謙介「いや、なんでもない、今度の休み、みんなでお出かけしようか。」

美結「リクとリオは連れていける?」

謙介「どこに行くはまだ決めてないから、要相談で」

美結「やったね。二人とも歩けるようになったから、二人じゃないと、連れて歩くの本当大変になった。」

謙介「ちょこちょこ目が離せなくなってきたよな。」

美結「まだ小さいからね。」

謙介「GPS持たせておこうか。キーホルダーになってるのとかも売ってたと思う。」

美結「そういうのもあるんだ。この子たちが、何かあったら嫌だから、賛成。」

謙介「じゃあ、今度買っとくよ。
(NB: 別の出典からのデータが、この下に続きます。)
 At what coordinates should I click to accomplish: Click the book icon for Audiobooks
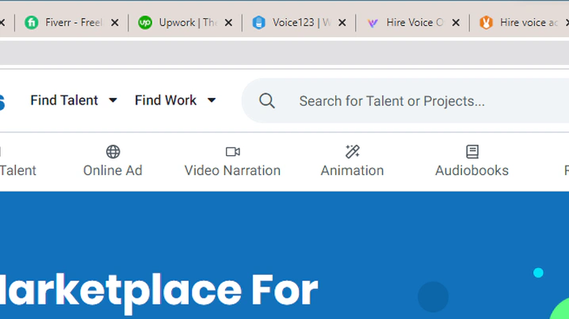click(x=472, y=151)
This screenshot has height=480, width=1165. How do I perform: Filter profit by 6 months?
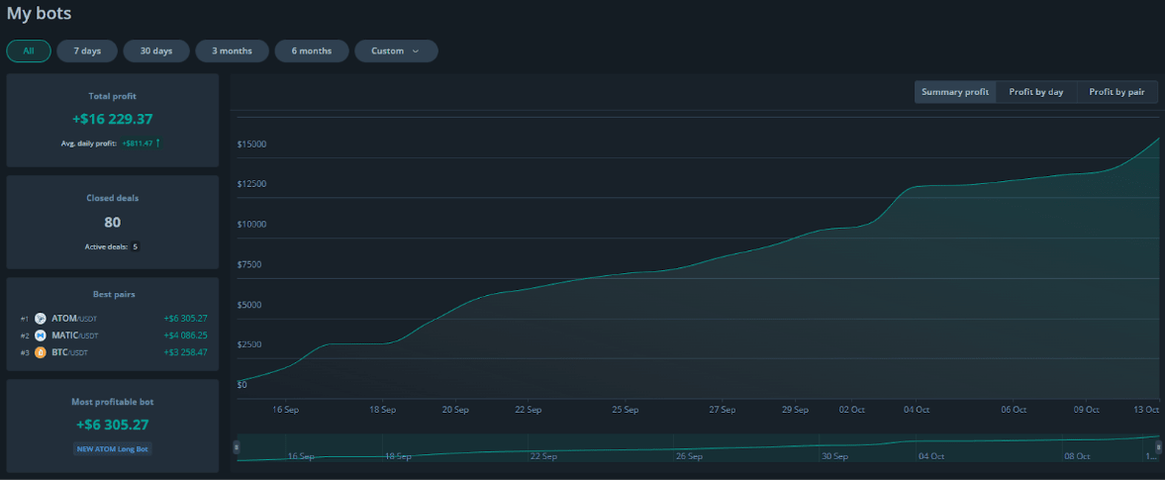click(312, 50)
」

それから、子供たちを俺がお風呂に入れてる間に、美結がご飯を作っておいて、交代で入った後に、ご飯を食べる。

子供が生まれたのを機に、ベットから布団に変わった。

家を建て替えた際、8SLDKに変えて、一階はリビングダイニング、

水回り8畳の和室、4畳半のウォークインクローゼット。二階は8畳の部屋を2つ、6畳の部屋を3つと、三階は12畳の納戸と屋上がある。

縦にも横にも広くなり、お手伝いさんが佐々木さんともう一人、南雲さんという方が来てくれている。

ふたりとも子供たちはなついているし、可愛がってくれるので、美結が安心しているのも一つだが、頼んでよかったと思う。